> [Assignment]: Your response to the data below should hold nothing except the lines from the one containing "The height and" down to the one containing "the Frequency [MHz]", reproduced exactly and without pictures.

> [Given records]:
== Segment start ==

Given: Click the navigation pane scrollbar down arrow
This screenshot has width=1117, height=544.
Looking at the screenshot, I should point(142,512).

== Segment end ==
== Segment start ==

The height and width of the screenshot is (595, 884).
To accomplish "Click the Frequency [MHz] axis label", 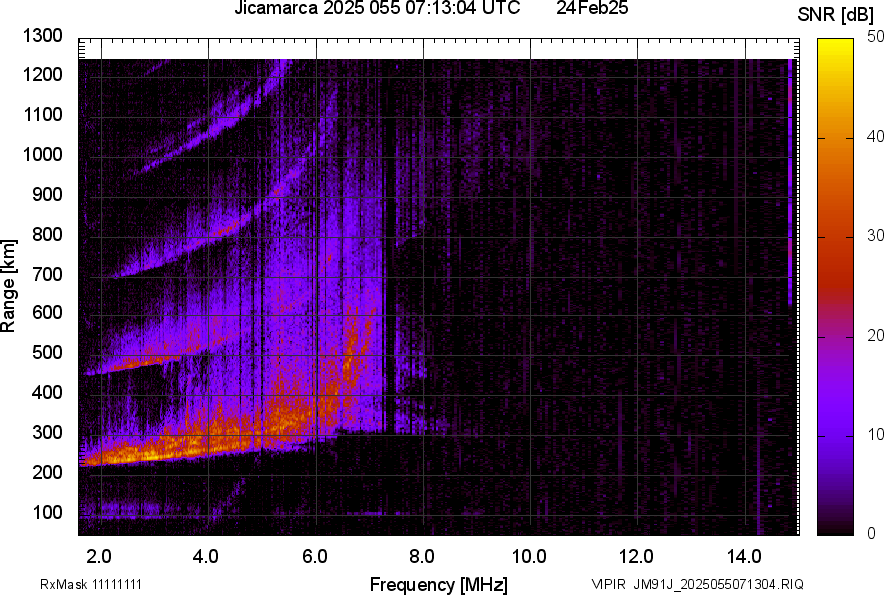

== Segment end ==

> [Solution to the exercise]:
The height and width of the screenshot is (595, 884).
To accomplish "Click the Frequency [MHz] axis label", 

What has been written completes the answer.